Il caso più emblematico però è quello della Germania. Il Paese tornerà al voto il prossimo anno per scegliere il successore di Angela Merkel e negli ultimi mesi in diverse elezioni locali si è registrata l’avanzata dei nazionalisti dell’Afd, formazione di estrema destra che all’Europarlamento fa parte della stessa famiglia politica della Lega. Merkel non può sottovalutare il rischio di prestare il fianco alle critiche di un partito di matrice neonazista, le cui posizioni tuttavia trovano ormai sponde anche all’interno della stessa Cdu, come ha dimostrato dal caso della Turingia. Il problema per l’Italia è che in campo economico queste posizioni sono ben più severe di quelle di Frau Angela.

L’Afd, infatti, nasce nel 2013 proprio con l’obiettivo di contrastare il salvataggio della Grecia e degli altri Paesi dell’eurozona vittime della crisi economica. Tra le altre cose negli ultimi anni il partito si è opposto alla messa in comune di una parte debiti dei Paesi dell’eurozona, ha reclamato la rigida applicazione dei parametri europei, ha respinto ogni intervento condiviso per affrontare le crisi bancarie, ha chiesto alla Bce di alzare i tassi di interesse sui propri prestiti e di frenare il Quantitative Easing. Ancora, l’Afd vuole un taglio del budget europeo, lo stop ai fondi di coesione, una garanzia sul debito che Bankitalia ha nei confronti della Banca centrale tedesca.

Nell’ottobre 2018 all’epoca del governo gialloverde, Alice Weidel – una dei leader dei nazionalisti tedeschi – sottolineò come a suo giudizio la Germania non doveva finanziare “i folli progetti di bilancio dell’Italia”. Gli alleati di Salvini a Berlino mettono in discussione anche il Mes ma per motivi opposti a quelli della Lega. Il fondo salva-stati infatti è considerato dall’Afd un mezzo per sanare i conti dei Paesi del Sud Europa con i soldi dei cittadini tedeschi.

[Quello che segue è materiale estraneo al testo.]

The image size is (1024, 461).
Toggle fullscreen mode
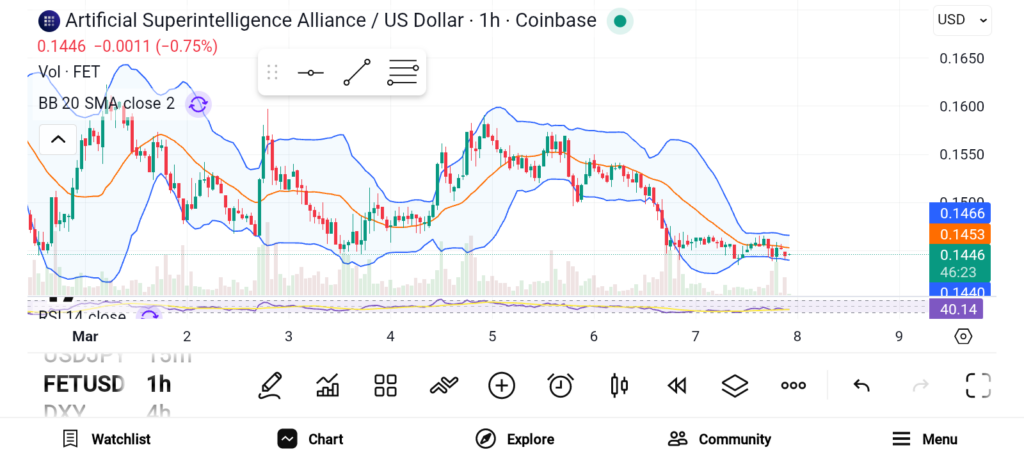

Sia chiaro, le responsabilità dei ritardi e delle carenze nella risposta europea all’emergenza Coronavirus non sono certo imputabili solo ai sovranisti, tutt’altro. Ma se vuole esprimere “schifo e sdegno per questa Europa” Salvini forse farebbe bene a girare lo sguardo verso i suoi compagni di banco a Bruxelles e rivolgersi anche a loro.